In a message posted on its website, the airline said yesterday: "At this point in time we cannot be certain that we will be able to operate our schedule from next Tuesday."
It said customers who wanted to change their booking to a later or earlier date of travel could do so free of charge, or get a refund.
"We realise that this is extremely disruptive for our customers and we apologise most sincerely for the distress this is causing," it said.
Pilots claim they are being asked to work up to six days in a row with just one day's break due to a shortage of staff. But the airline says it has hired agency staff to make up numbers.
It also claims that the pilots are objecting to new rules that alter leave arrangements and the time they get to see the rosters.
Pilots based in Cork and Dublin airports will not report for duty until an hour later than their rostered report times from next Tuesday.
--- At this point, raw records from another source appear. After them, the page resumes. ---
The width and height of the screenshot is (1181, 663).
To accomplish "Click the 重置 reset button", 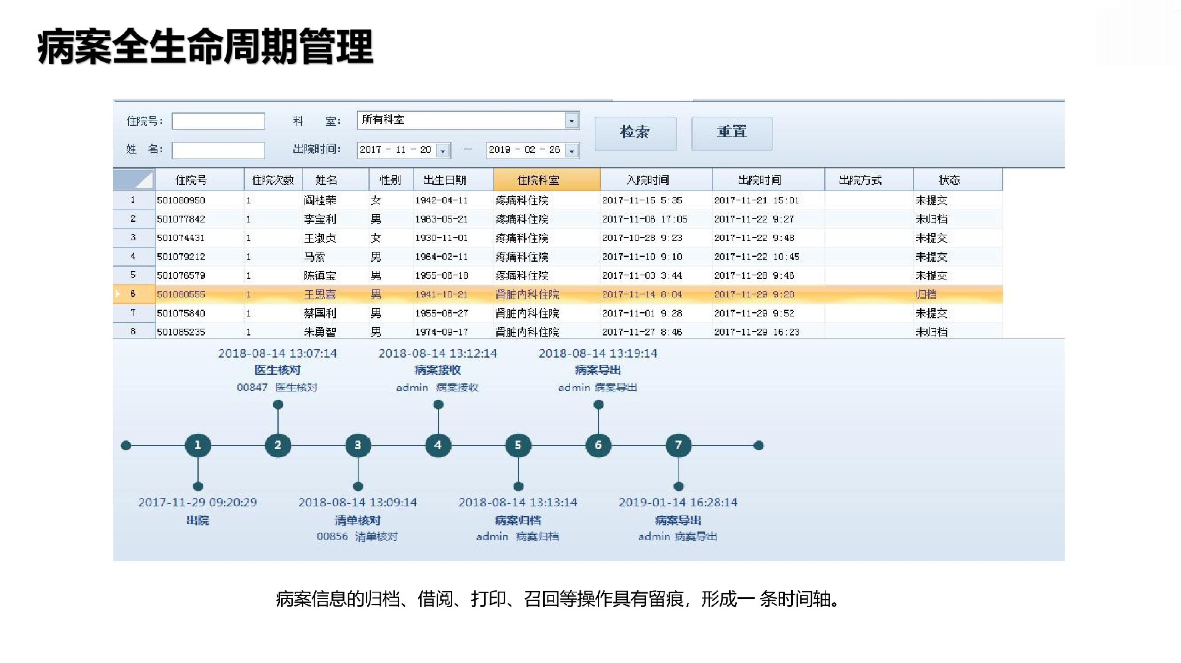I will (731, 133).
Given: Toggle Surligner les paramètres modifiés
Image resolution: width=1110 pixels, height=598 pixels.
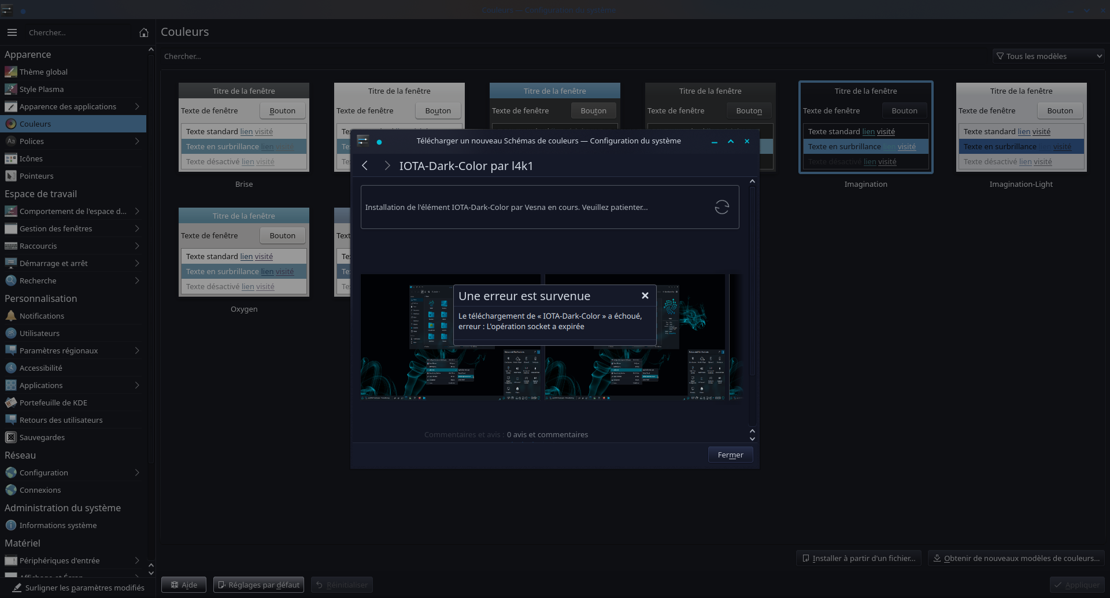Looking at the screenshot, I should click(78, 588).

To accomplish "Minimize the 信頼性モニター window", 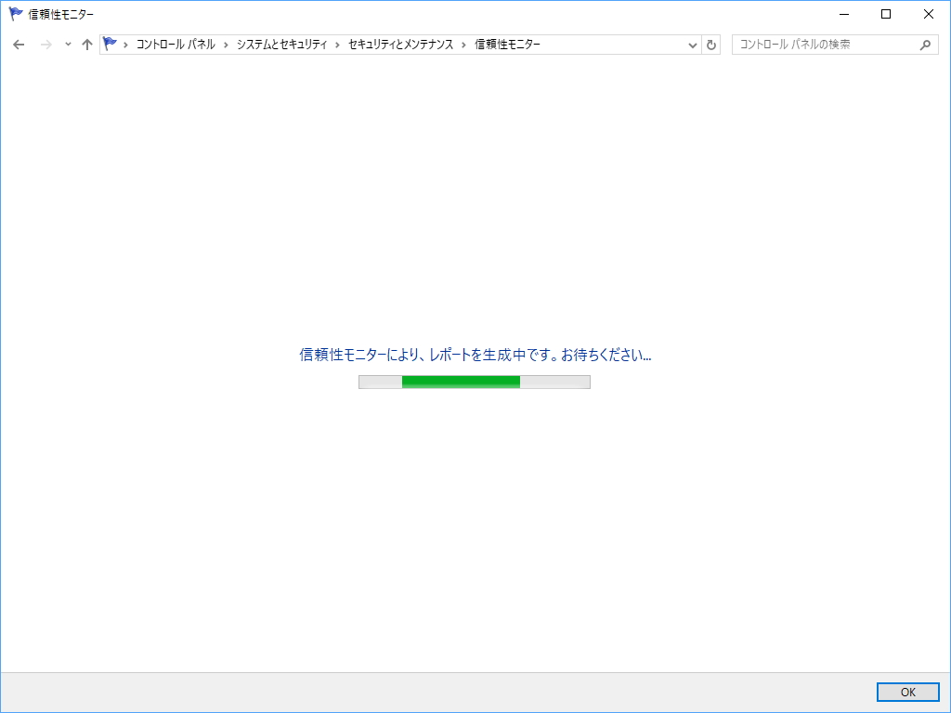I will click(x=843, y=14).
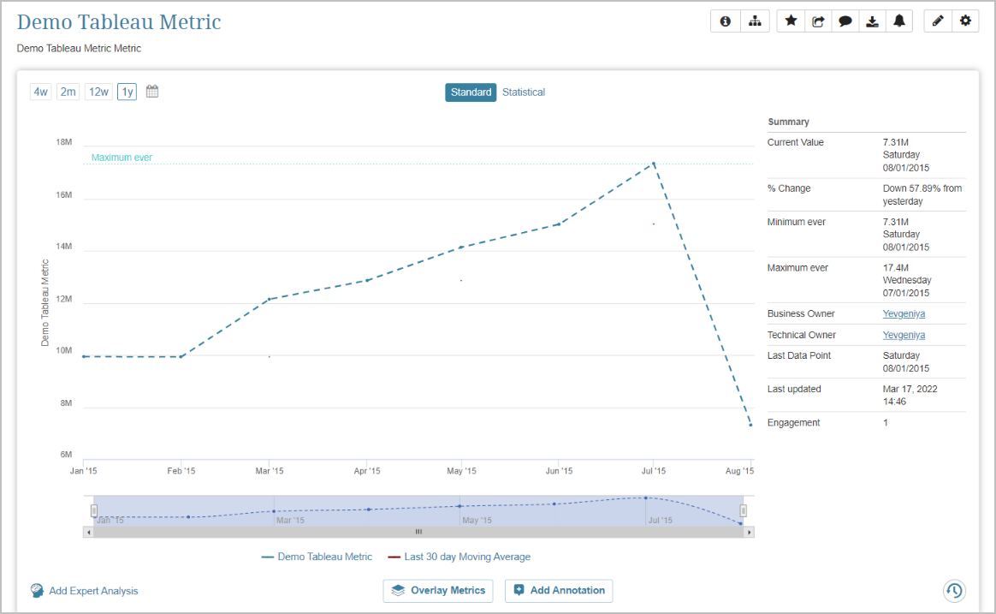Click the history clock icon
The image size is (996, 614).
click(x=955, y=591)
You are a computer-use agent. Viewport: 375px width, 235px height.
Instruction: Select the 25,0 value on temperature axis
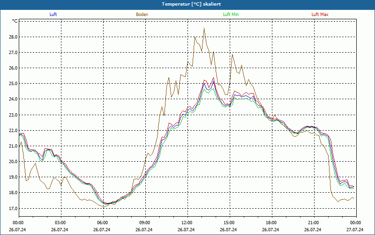coord(13,84)
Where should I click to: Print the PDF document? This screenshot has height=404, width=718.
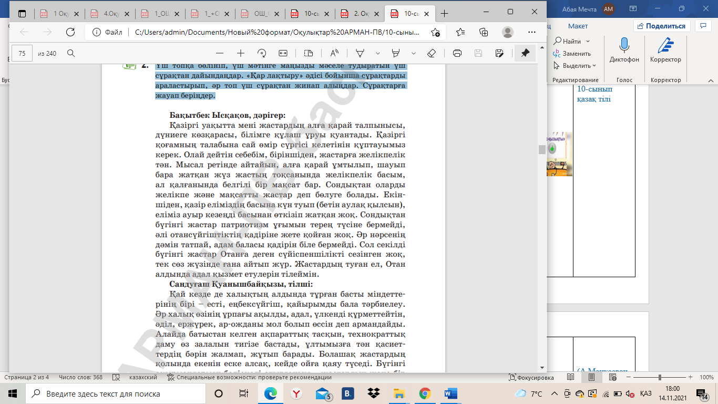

They will also refuse to work on rostered free days or annual leave days.
Labour Party deputy Kevin Humphreys called on both parties to "exercise common sense".
He said an industrial dispute at the national airline could severely damage the country's reputation and economy.
"The last thing we need is a pilot strike following the positive international media attention after the state visits of Queen Elizabeth and President Barack Obama," he said.
"The Government has taken significant measures to make our tourism industry more competitive with a cut to VAT, changes in visa rules and abolition of the airport travel tax.
"Tourism is a key growth industry and has shown signs of recovery recently with passenger numbers up by 9pc in the first three months of the year."
In a tongue-in-cheek message, rival airline Ryanair, which has an almost 30pc stake in Aer Lingus, "thanked" the pilots union for a 25pc surge in late bookings for flights from Tuesday. It claimed it may be responsible for the strike after running newspaper ads last week marking 75 years of Aer Lingus strikes.
"Ryanair is starting to really warm to the IALPA union, which continues to cause uncertainty for Aer Lingus holidaymakers at peak times of the year," said Stephen McNamara of Ryanair.